**WHAT IS BEING ASKED**
Write down exactly the lines from the one with "Windows CE Panel PC (188, 2223)" to the end of the data, first and last included, and no others.

──────────

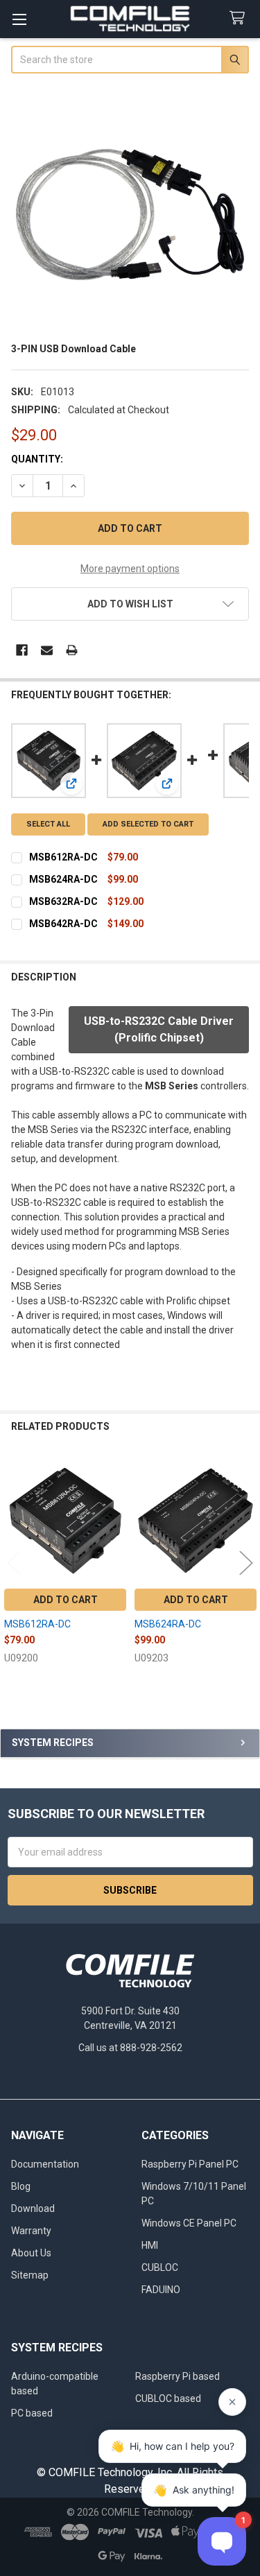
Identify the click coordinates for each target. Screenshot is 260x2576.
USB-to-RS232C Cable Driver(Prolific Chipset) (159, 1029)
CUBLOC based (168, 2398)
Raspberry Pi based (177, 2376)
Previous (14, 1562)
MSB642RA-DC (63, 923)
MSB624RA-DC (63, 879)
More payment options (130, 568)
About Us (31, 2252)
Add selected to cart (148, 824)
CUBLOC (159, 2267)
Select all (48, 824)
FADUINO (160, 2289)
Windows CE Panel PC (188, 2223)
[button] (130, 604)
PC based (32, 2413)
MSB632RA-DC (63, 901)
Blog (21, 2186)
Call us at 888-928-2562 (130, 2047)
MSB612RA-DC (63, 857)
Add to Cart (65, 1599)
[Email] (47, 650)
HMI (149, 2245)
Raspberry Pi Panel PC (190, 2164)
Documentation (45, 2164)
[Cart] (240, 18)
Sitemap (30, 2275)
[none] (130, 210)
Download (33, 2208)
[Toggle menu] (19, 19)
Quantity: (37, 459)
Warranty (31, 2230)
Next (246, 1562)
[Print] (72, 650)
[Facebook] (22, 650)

──────────

**EXERCISE RESPONSE**
Windows CE Panel PC (188, 2223)
[button] (130, 604)
PC based (32, 2413)
MSB632RA-DC (63, 901)
Blog (21, 2186)
Call us at 888-928-2562 (130, 2047)
MSB612RA-DC (63, 857)
Add to Cart (65, 1599)
[Email] (47, 650)
HMI (149, 2245)
Raspberry Pi Panel PC (190, 2164)
Documentation (45, 2164)
[Cart] (240, 18)
Sitemap (30, 2275)
[none] (130, 210)
Download (33, 2208)
[Toggle menu] (19, 19)
Quantity: (37, 459)
Warranty (31, 2230)
Next (246, 1562)
[Print] (72, 650)
[Facebook] (22, 650)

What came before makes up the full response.